START INFORMATION PROVIDED

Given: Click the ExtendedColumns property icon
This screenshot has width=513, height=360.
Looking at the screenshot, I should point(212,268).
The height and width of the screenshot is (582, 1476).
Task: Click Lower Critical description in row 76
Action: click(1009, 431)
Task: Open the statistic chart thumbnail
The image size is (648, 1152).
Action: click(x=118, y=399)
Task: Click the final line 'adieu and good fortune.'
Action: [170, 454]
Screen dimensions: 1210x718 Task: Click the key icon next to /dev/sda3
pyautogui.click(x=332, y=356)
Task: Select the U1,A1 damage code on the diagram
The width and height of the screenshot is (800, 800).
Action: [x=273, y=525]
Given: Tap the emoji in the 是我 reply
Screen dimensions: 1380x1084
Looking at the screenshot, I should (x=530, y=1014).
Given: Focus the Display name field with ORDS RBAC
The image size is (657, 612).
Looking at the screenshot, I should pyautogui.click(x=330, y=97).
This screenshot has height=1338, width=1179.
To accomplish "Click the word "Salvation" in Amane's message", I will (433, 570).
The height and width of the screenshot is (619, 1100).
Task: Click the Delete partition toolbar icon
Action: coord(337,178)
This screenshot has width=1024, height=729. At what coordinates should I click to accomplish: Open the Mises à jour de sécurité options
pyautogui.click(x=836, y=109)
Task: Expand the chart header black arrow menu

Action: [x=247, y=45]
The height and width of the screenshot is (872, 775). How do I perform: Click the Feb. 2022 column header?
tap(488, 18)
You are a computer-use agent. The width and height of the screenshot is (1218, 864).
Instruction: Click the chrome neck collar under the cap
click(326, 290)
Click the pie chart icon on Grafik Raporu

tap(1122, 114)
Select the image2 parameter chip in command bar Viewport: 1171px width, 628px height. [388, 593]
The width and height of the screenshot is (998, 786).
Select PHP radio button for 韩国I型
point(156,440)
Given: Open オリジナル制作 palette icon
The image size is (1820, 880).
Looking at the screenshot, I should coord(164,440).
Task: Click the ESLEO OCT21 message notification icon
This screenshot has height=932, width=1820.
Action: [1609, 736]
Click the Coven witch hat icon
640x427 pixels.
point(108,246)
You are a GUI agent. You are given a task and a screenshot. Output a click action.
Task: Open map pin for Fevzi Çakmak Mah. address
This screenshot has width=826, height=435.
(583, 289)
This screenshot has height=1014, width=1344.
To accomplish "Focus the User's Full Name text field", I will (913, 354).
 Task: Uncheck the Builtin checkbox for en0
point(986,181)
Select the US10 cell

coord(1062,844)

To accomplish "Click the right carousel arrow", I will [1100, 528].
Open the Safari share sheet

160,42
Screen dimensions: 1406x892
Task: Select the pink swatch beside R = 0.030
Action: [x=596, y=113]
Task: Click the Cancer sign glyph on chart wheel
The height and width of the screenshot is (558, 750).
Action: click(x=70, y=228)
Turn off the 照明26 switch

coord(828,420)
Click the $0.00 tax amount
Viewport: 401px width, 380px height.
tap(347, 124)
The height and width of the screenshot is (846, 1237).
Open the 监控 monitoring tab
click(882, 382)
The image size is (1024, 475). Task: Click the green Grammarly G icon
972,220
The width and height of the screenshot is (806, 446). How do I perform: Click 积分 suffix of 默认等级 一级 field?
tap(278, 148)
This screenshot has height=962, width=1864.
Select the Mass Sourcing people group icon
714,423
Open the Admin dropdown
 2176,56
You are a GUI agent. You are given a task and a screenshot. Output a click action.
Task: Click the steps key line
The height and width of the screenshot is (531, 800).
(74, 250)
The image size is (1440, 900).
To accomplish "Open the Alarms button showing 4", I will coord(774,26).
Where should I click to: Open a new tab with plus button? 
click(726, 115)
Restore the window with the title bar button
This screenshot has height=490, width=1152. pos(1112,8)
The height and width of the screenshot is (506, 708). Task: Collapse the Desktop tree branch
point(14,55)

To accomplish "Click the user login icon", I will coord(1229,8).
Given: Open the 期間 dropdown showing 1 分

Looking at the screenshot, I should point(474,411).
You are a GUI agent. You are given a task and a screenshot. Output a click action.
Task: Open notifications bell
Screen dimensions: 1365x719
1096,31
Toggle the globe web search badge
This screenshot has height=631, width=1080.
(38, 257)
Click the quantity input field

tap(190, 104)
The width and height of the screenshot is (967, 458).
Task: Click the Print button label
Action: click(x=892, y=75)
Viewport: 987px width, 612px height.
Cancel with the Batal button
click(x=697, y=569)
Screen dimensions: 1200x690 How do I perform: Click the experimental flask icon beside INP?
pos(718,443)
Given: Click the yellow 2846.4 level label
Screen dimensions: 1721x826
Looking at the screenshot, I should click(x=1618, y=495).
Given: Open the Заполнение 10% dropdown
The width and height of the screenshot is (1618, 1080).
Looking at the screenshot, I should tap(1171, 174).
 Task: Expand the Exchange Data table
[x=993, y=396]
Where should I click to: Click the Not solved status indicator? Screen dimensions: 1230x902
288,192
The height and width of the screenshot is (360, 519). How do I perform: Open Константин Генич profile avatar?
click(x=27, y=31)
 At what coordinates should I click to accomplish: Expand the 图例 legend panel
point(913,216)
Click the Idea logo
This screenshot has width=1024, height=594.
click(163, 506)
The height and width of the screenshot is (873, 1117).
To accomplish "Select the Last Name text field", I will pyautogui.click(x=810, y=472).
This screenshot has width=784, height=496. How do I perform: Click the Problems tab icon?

END INFORMATION PROVIDED

PROBLEM DETAILS - Of all the lines in the data above, show only those that hold the word "text".

RESPONSE AREA -
To accomplish "Focus the User's Full Name text field", I will (913, 354).
To accomplish "Select the Last Name text field", I will pyautogui.click(x=810, y=472).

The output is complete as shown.